## Data under study
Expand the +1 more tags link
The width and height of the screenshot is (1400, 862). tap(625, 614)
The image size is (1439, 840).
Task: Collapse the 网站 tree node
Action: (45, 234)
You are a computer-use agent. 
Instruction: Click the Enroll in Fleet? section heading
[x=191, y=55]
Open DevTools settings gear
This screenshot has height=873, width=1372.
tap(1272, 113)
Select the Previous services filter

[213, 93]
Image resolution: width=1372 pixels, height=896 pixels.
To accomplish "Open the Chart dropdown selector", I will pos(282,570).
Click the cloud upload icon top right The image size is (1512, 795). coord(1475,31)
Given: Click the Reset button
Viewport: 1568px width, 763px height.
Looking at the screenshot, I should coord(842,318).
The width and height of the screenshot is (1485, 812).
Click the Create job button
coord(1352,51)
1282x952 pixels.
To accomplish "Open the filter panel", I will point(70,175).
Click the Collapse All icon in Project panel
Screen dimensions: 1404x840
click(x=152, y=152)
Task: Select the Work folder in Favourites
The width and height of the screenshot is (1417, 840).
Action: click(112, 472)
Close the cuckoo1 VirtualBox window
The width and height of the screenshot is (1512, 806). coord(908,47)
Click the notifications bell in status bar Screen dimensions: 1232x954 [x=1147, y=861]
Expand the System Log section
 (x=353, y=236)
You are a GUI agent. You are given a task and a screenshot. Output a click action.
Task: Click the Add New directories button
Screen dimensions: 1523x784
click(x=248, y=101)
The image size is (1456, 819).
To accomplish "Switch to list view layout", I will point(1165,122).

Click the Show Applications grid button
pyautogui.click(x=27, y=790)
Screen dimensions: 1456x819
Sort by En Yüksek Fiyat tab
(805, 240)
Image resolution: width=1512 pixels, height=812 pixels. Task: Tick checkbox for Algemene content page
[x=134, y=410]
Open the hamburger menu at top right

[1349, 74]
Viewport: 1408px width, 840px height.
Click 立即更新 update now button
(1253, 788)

## Work item
Copy the records above exactly, please, but only from the first line through the line containing "Given: Click the Reset button".

## Task result
Expand the +1 more tags link
The width and height of the screenshot is (1400, 862). tap(625, 614)
The image size is (1439, 840).
Task: Collapse the 网站 tree node
Action: (45, 234)
You are a computer-use agent. 
Instruction: Click the Enroll in Fleet? section heading
[x=191, y=55]
Open DevTools settings gear
This screenshot has height=873, width=1372.
tap(1272, 113)
Select the Previous services filter

[213, 93]
Image resolution: width=1372 pixels, height=896 pixels.
To accomplish "Open the Chart dropdown selector", I will pos(282,570).
Click the cloud upload icon top right The image size is (1512, 795). coord(1475,31)
Given: Click the Reset button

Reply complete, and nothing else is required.